ABOUT THIS EXERCISE. Print the listing below exactly as it appears, from the line containing "The width and" through the end of the listing, inclusive. Leave out the pictures.

** Opening DATA SHOWN block **

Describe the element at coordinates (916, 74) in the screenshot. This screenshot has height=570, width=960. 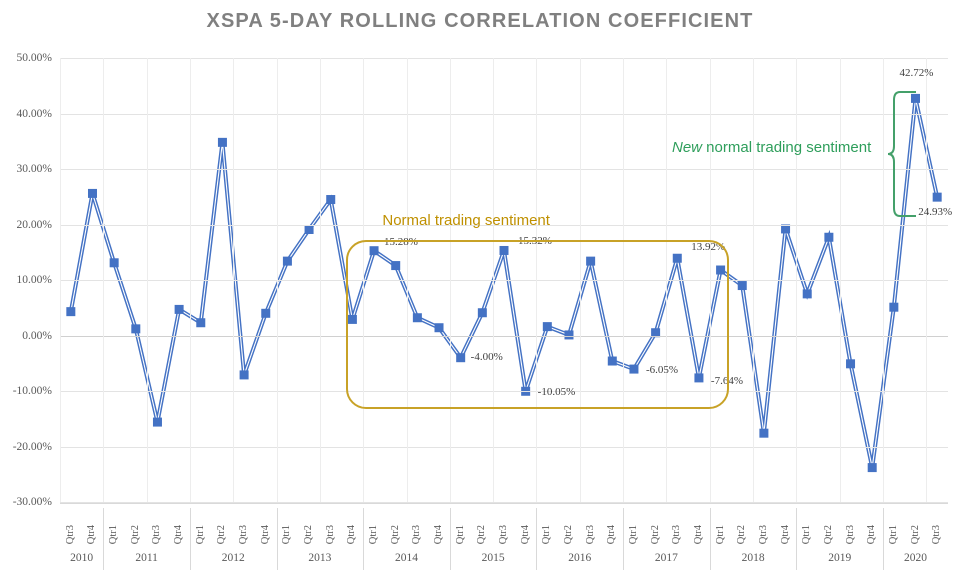
I see `data-point-label: 42.72%` at that location.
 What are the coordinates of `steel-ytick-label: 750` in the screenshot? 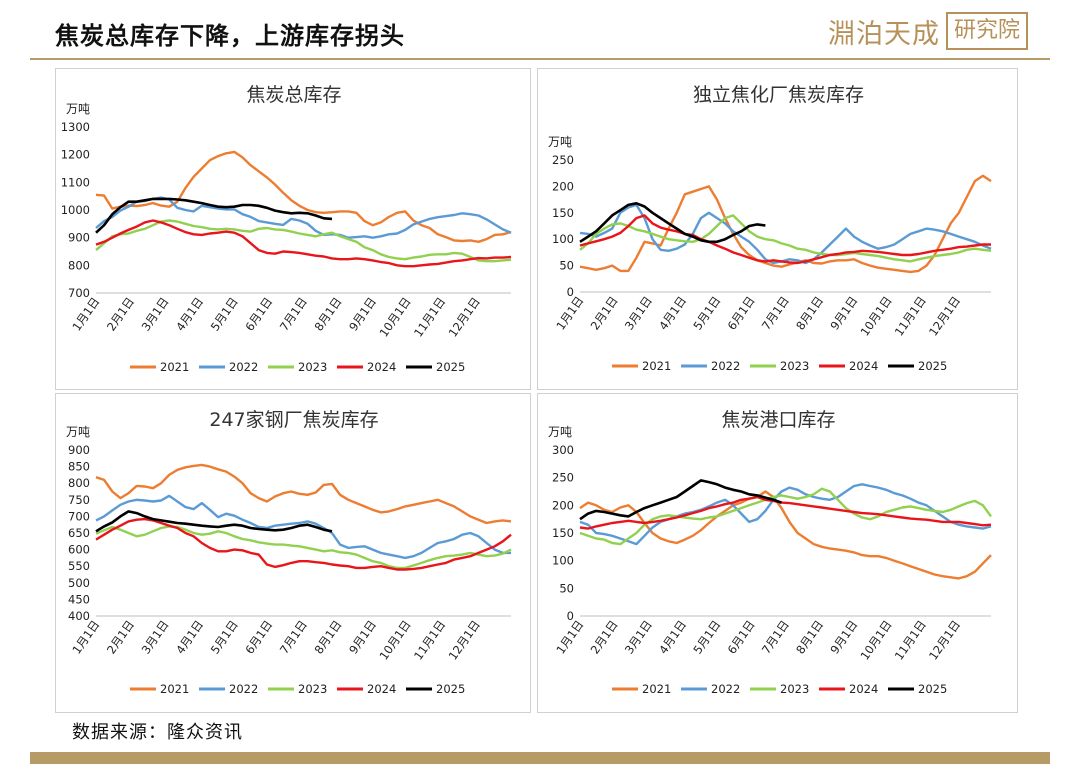 It's located at (79, 500).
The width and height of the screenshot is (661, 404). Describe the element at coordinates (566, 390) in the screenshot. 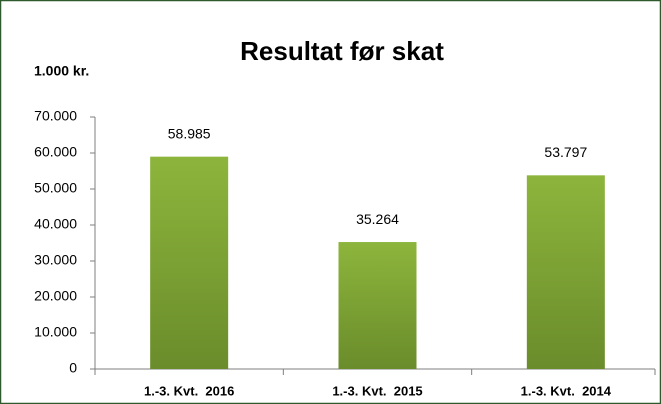

I see `x-tick-label: 1.-3. Kvt. 2014` at that location.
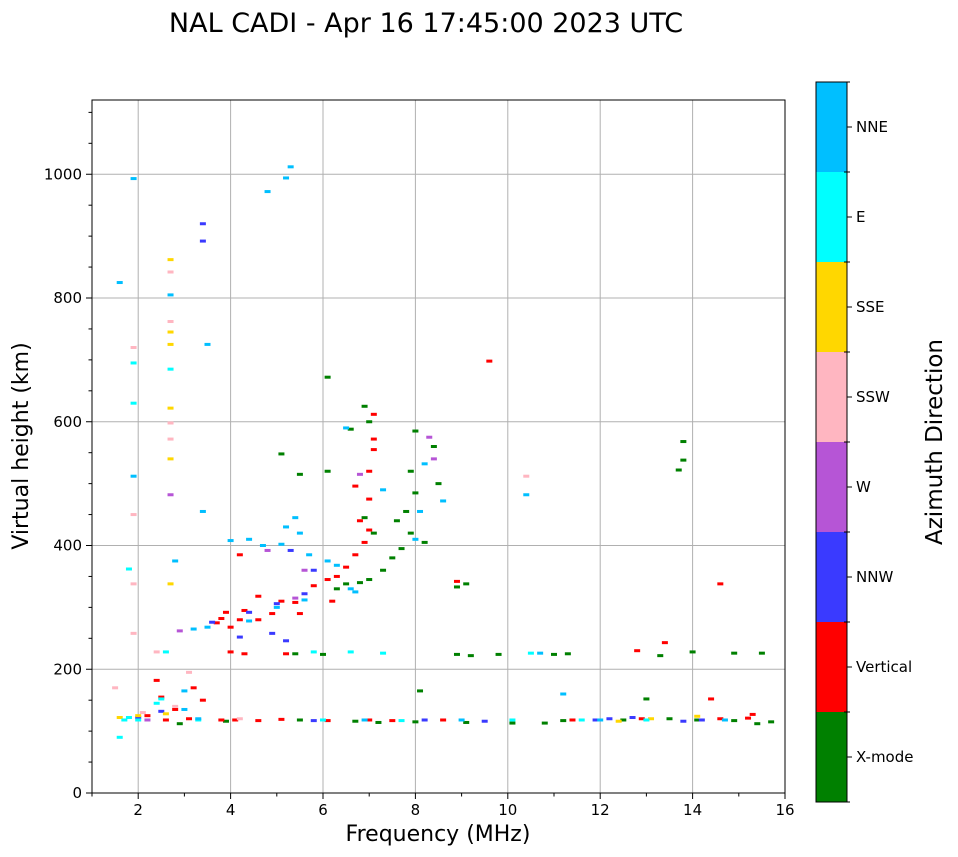 Image resolution: width=958 pixels, height=857 pixels. I want to click on colorbar-label: Vertical, so click(884, 667).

** Closing DATA SHOWN block **

OUTPUT OF THE EXERCISE.
The width and height of the screenshot is (661, 404). Describe the element at coordinates (566, 390) in the screenshot. 

I see `x-tick-label: 1.-3. Kvt. 2014` at that location.
 Image resolution: width=958 pixels, height=857 pixels. I want to click on colorbar-label: Vertical, so click(884, 667).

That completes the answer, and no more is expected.